▶ WORK TO COMPLETE
Leaving out the pictures, print exactly the lines from the one holding "The height and width of the screenshot is (648, 1536)." to the last line of the entries below, both included, and nothing more.

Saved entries
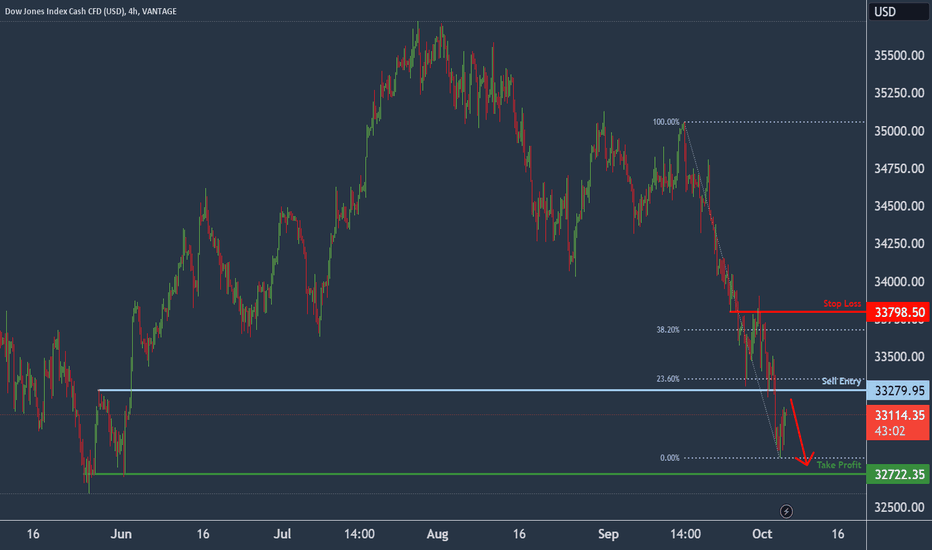Click the Jun marker on the time axis
Screen dimensions: 932x550
click(121, 534)
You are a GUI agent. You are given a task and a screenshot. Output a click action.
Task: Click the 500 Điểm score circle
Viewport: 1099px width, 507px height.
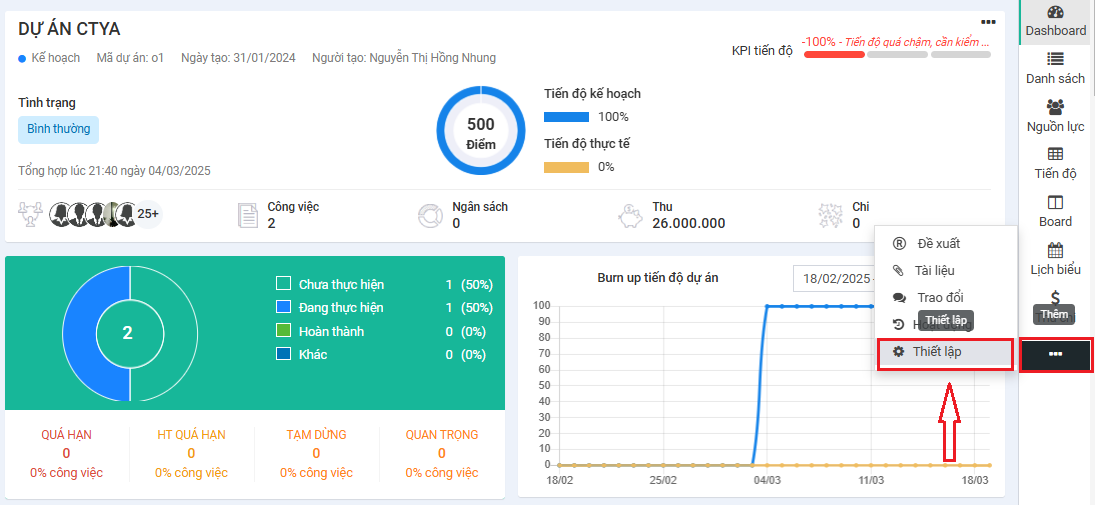coord(480,134)
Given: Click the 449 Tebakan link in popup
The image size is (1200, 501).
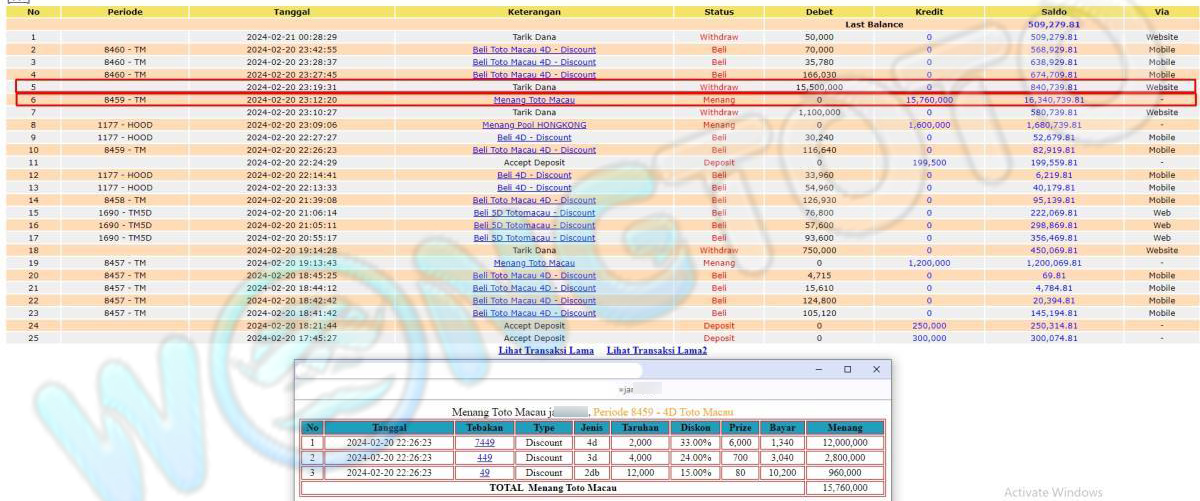Looking at the screenshot, I should [485, 457].
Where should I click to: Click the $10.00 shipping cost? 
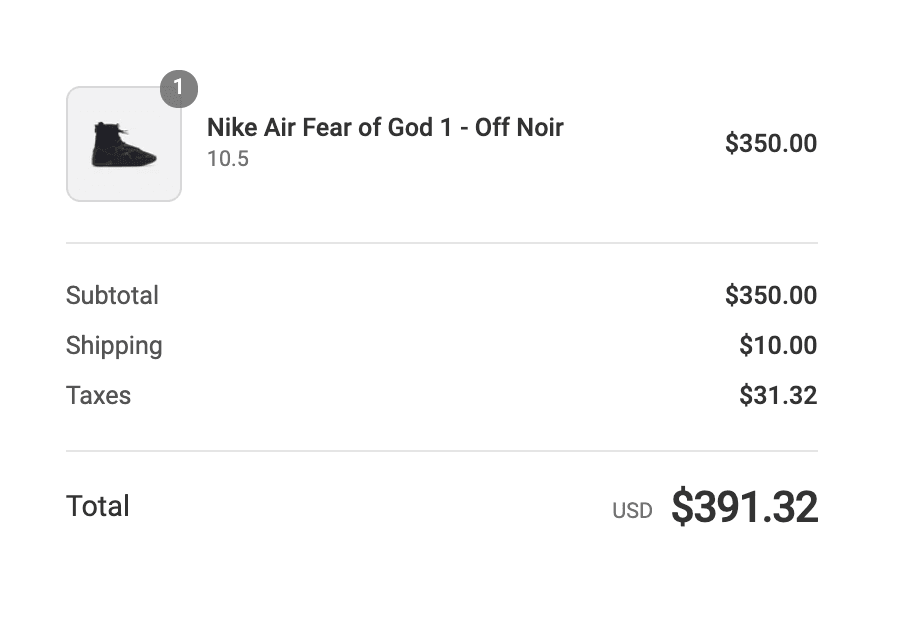778,345
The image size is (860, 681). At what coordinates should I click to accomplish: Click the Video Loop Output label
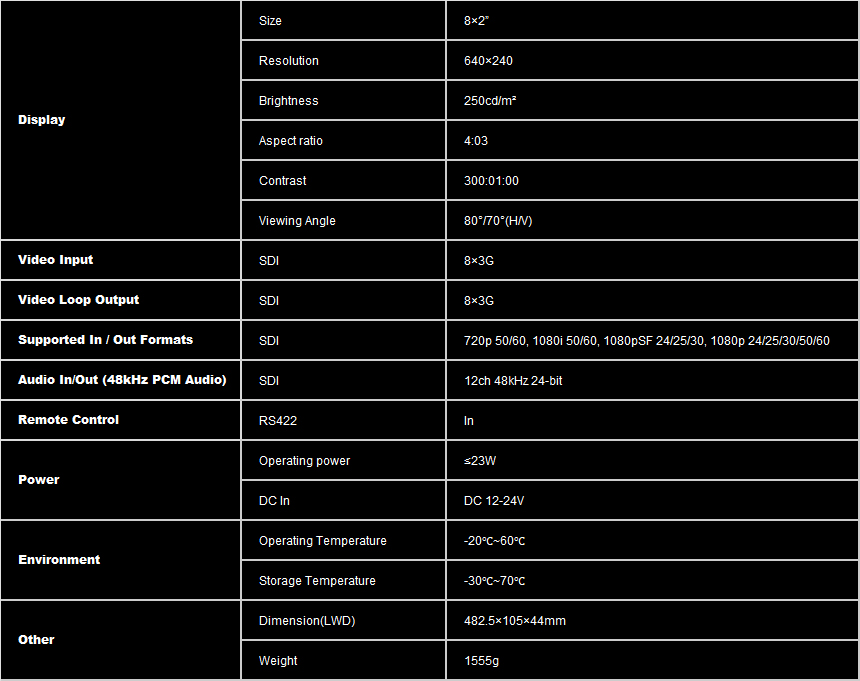79,300
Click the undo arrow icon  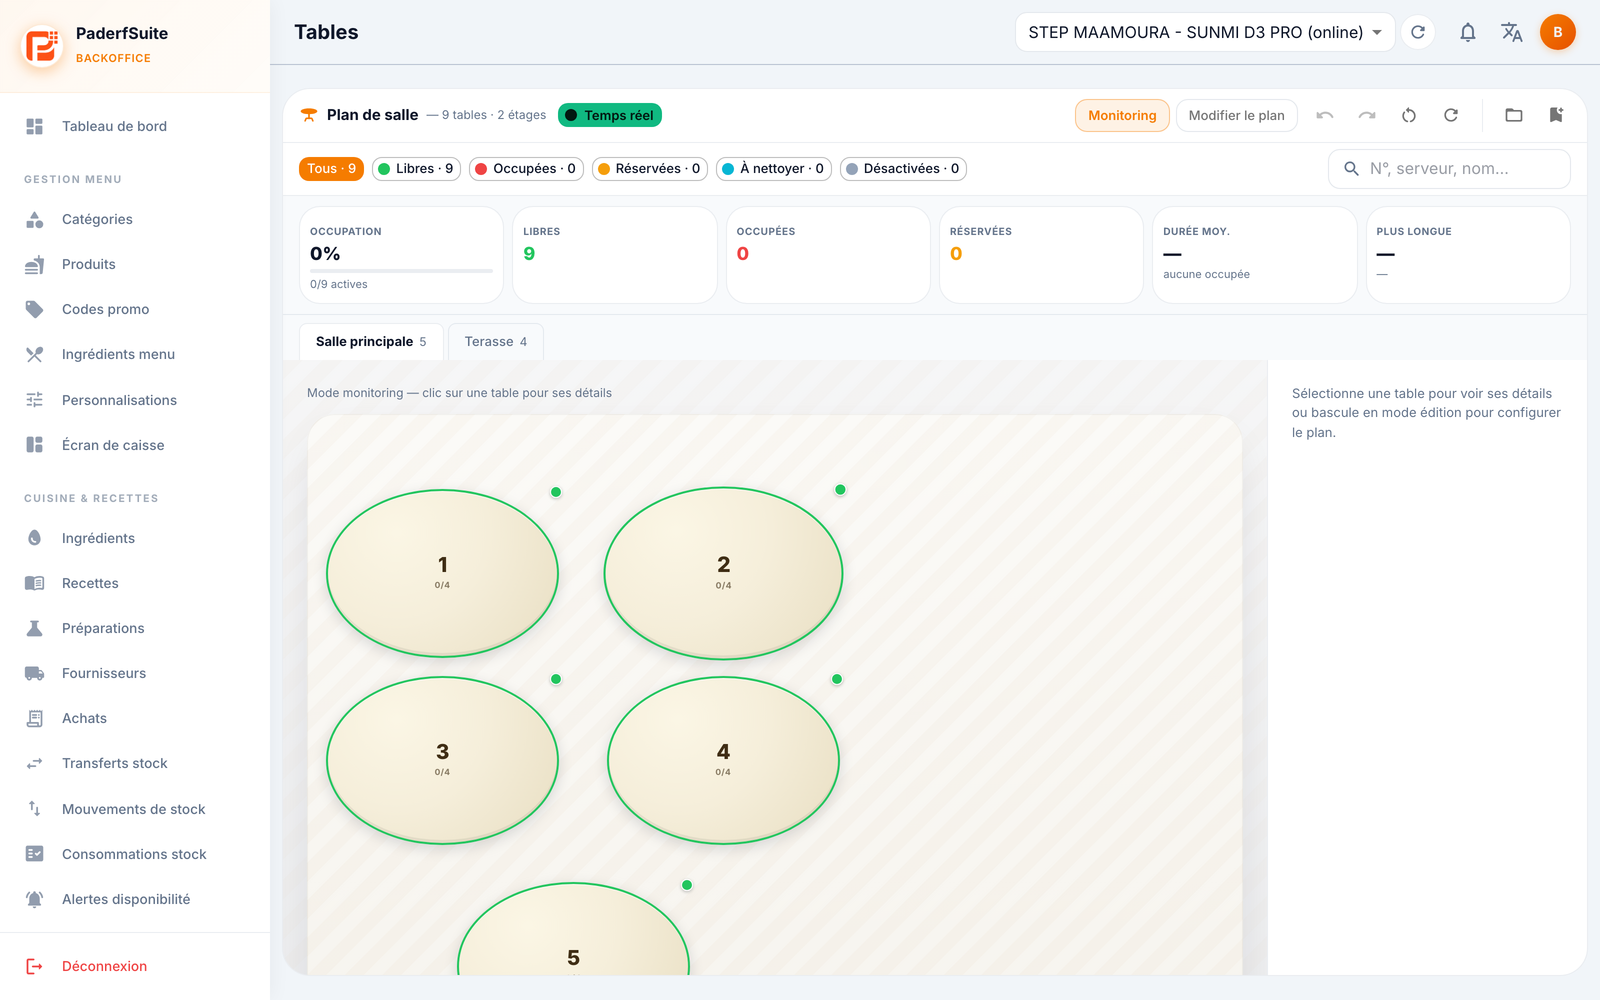click(1325, 115)
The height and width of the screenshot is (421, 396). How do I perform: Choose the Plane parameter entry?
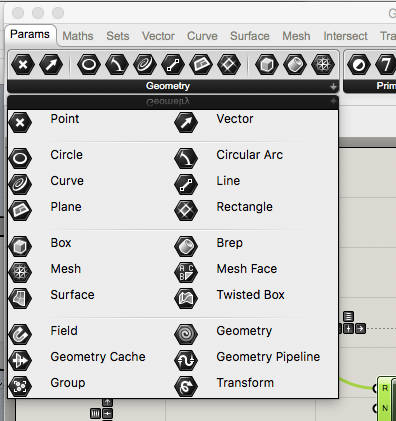[x=45, y=210]
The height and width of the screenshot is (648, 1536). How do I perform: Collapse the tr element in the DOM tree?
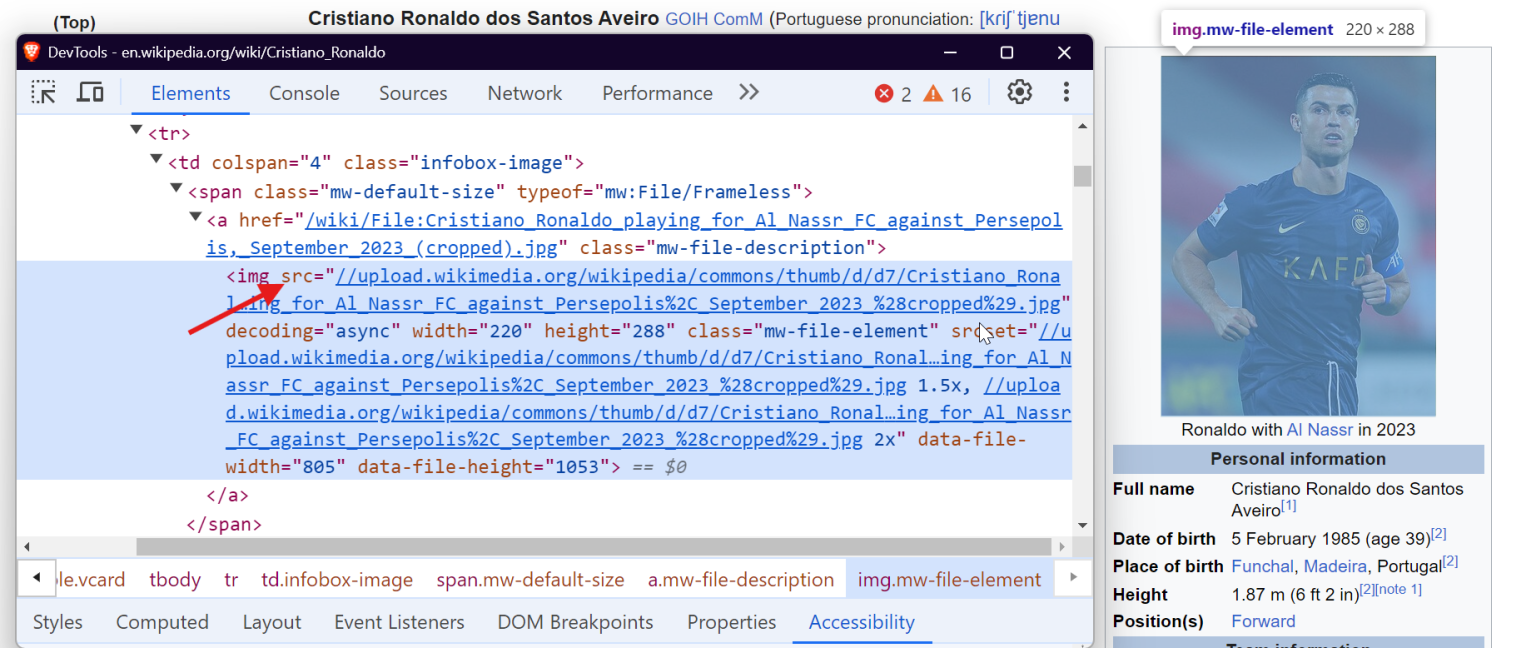(136, 130)
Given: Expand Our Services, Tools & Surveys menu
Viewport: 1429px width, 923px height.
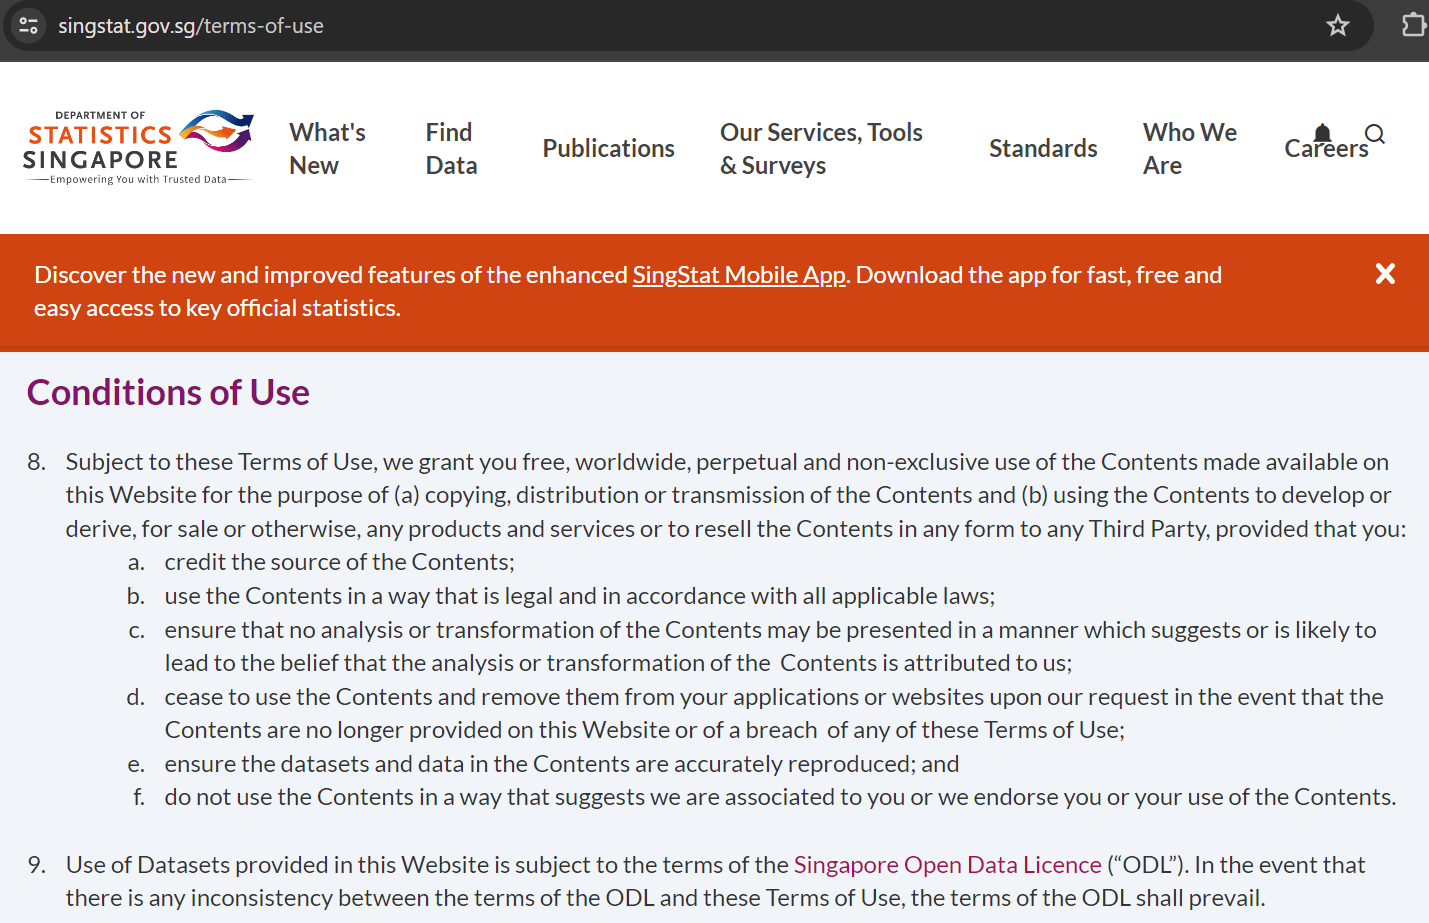Looking at the screenshot, I should [821, 149].
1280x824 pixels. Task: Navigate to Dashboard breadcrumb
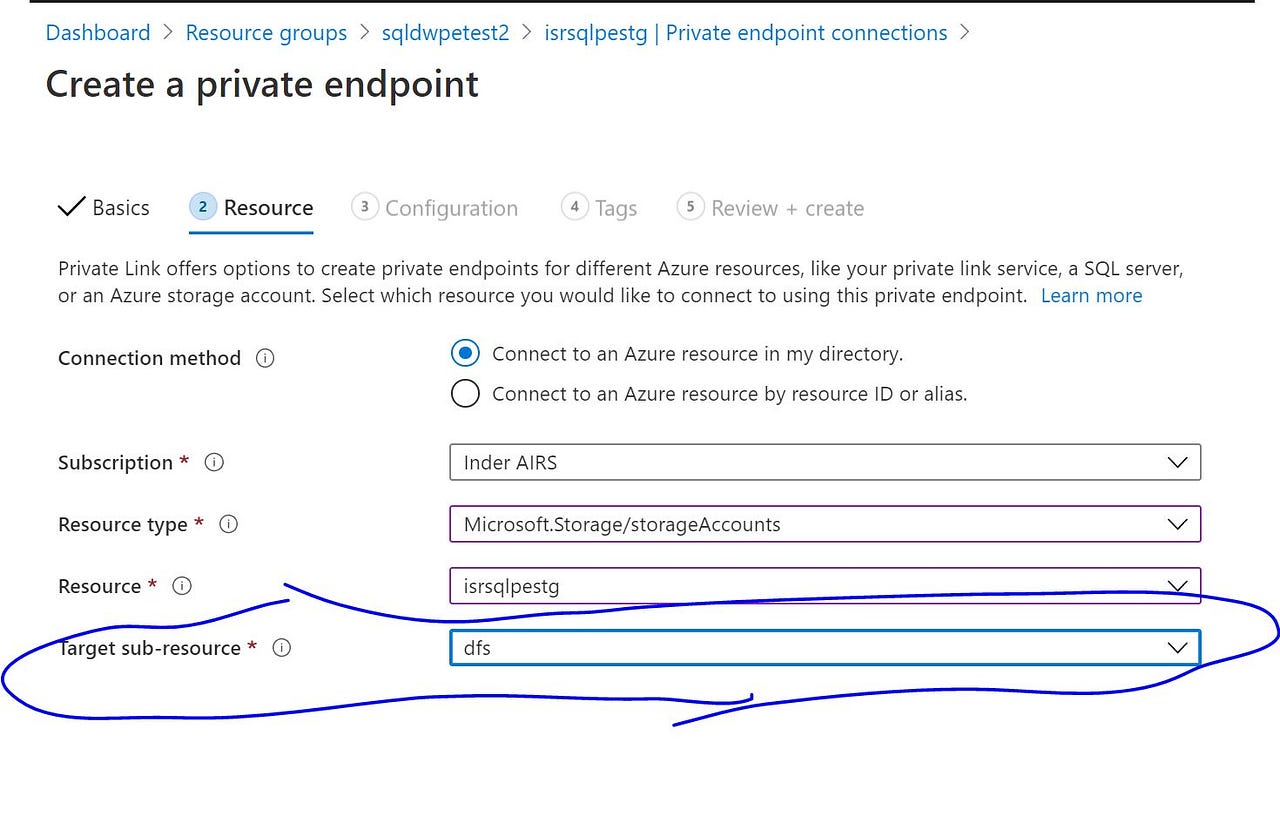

▶ ANSWER FOR THIS EXERCISE
The height and width of the screenshot is (648, 1536). How do I perform: Collapse the tr element in the DOM tree?
(136, 130)
Given: Expand Our Services, Tools & Surveys menu
Viewport: 1429px width, 923px height.
Looking at the screenshot, I should [821, 149].
1280x824 pixels. Task: Navigate to Dashboard breadcrumb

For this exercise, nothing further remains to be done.